— Dokumen Sumber —

==================================================

Video yang diunggah oleh PAN misalnya, menampilkan challenge berjoget ala Prabowo. Sekelompok anak muda tampak mencoba menirukan jogetan ala Prabowo. Kemudian di video lain ada Ketua Umum PAN Zulkifli Hasan yang berjoget gemoy Prabowo bersama mantan Gubernur Jawa Barat Ridwan Kamil dan menteri BUMN Erick Thohir.
Usaha untuk mempopulerkan joget gemoy juga dilakukan oleh Wakil Ketum Partai Gerindra Deddy Mulyadi. Ia menggelar lomba joget gemoy di Subang, Jawa Barat, yang diikuti oleh lebih dari 500 peserta. Ini turut meningkatkan animo masyarakat akan joget gemoy, dan ujungnya pada citra Prabowo.
Bisa dibilang, gemoy Prabowo adalah bukti kekuatan media sosial yang bisa mempengaruhi preferensi pemilih lewat hal-hal yang lucu dan menggemaskan. Pertanyaannya adalah akankah strategi ini berhasil mengantarkan Prabowo ke kursi tertinggi di republik ini?
Melihat Kasus Bongbong Marcos
Konteks pemanfaatan media sosial sebagai sarana kampanye politik yang efektif tampaknya mulai menjadi template yang sedang banyak digunakan oleh para pemimpin dunia. Ini karena adanya peremajaan demografi pemilih yang tengah terjadi di banyak negara, utamanya di negara-negara berkembang.
Rumusan ini salah satunya dipakai oleh Ferdinand Romualdez Marcos atau Bongbong Marcos yang kini menjadi Presiden Filipina. Ia merupakan anak dari diktator Filipina, Ferdinand Marcos, yang berkuasa selama 21 tahun sebelum digulingkan pada 1986. Banyak kontroversi selama kepemimpinan Marcos Sr., salah satunya dia dicap sebagai diktator korup.
Beberapa analisis sepakat bahwa kampanye yang masif melalui media sosial adalah salah satu faktor penentu kemenangan Bongbong. Sebelum dipilih langsung di bilik suara oleh rakyat Filipina, ia telah memenangkan pertarungan di media sosial ketika berhasil mengambil segmen pemilih muda yang efektif memanfaatkan kemajuan teknologi tersebut.

==================================================

— Soal Latihan A —
Tolong salin kata demi kata bagian artikel tentang joget gemoy Prabowo, mulai dari "Bisa dibilang, gemoy" sampai "di negara-negara berkembang.".

(Catatan data)
==================================================

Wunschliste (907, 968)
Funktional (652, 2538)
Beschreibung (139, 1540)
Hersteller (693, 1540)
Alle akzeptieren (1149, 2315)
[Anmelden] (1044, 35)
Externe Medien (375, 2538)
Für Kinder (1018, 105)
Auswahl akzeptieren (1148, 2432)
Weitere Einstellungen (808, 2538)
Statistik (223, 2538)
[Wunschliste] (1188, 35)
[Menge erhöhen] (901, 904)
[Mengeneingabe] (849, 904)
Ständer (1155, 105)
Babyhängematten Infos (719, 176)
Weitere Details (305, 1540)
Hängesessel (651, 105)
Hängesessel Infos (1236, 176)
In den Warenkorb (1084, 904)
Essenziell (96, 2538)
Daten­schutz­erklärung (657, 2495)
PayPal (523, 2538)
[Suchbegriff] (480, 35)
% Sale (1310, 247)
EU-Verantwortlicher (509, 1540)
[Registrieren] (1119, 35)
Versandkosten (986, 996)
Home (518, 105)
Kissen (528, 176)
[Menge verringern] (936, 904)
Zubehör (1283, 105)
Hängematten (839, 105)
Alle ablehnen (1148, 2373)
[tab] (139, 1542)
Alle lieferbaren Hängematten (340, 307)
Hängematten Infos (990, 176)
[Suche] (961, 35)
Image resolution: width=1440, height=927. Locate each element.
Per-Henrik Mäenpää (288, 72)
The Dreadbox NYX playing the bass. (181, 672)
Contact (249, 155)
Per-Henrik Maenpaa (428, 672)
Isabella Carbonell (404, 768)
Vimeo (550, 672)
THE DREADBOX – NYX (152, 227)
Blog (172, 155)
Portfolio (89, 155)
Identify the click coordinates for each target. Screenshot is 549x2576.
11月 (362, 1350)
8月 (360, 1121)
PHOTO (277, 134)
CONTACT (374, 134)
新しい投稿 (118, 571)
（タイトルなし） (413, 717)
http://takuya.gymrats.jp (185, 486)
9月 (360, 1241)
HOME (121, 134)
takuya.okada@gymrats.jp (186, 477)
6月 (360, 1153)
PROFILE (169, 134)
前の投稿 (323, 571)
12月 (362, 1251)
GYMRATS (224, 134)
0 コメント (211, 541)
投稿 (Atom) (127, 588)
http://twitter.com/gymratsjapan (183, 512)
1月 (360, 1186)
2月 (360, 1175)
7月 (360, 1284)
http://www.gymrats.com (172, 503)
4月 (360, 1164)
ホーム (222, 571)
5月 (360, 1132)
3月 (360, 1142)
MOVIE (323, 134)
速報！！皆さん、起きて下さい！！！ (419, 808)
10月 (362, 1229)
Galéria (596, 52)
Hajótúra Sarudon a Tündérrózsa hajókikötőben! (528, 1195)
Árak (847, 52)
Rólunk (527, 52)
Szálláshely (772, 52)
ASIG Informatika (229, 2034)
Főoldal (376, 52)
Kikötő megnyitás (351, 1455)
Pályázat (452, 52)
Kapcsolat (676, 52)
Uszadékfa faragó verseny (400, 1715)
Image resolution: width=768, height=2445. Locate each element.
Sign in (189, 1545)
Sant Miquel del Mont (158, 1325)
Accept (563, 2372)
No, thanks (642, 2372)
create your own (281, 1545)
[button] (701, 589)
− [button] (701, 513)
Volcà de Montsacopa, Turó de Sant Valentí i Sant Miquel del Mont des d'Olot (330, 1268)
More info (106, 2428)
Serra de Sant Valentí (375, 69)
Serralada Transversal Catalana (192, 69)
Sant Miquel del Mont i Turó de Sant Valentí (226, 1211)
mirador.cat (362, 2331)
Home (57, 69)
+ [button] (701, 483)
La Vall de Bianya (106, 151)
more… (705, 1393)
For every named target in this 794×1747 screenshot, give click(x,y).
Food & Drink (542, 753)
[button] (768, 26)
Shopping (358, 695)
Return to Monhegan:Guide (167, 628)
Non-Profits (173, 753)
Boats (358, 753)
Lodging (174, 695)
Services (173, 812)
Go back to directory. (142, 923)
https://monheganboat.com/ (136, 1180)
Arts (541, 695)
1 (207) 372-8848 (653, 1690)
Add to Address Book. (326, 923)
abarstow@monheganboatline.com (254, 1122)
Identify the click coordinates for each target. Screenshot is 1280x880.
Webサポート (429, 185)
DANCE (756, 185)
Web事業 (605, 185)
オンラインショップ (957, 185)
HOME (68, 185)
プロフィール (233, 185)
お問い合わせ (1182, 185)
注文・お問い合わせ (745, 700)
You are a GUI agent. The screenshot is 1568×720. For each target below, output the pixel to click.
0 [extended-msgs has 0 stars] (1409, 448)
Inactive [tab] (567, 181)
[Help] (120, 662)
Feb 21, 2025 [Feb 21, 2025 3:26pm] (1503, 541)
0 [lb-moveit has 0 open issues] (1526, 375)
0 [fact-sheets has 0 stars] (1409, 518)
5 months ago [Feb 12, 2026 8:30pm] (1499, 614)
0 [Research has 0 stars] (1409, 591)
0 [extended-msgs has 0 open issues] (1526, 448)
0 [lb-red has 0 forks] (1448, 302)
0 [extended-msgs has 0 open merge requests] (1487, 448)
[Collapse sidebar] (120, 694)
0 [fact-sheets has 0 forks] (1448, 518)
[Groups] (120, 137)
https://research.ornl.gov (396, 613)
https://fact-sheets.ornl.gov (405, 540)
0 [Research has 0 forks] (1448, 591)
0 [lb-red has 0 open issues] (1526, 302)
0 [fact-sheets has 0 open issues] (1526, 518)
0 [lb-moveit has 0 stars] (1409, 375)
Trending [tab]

==================================================

— Soal Latihan B —
Laporkan setiap baris di atas yang memuat string "moveit".

— Jawaban Akhir A —
Bisa dibilang, gemoy Prabowo adalah bukti kekuatan media sosial yang bisa mempengaruhi preferensi pemilih lewat hal-hal yang lucu dan menggemaskan. Pertanyaannya adalah akankah strategi ini berhasil mengantarkan Prabowo ke kursi tertinggi di republik ini?
Melihat Kasus Bongbong Marcos
Konteks pemanfaatan media sosial sebagai sarana kampanye politik yang efektif tampaknya mulai menjadi template yang sedang banyak digunakan oleh para pemimpin dunia. Ini karena adanya peremajaan demografi pemilih yang tengah terjadi di banyak negara, utamanya di negara-negara berkembang.

— Jawaban Akhir B —
0 [lb-moveit has 0 open issues] (1526, 375)
0 [lb-moveit has 0 stars] (1409, 375)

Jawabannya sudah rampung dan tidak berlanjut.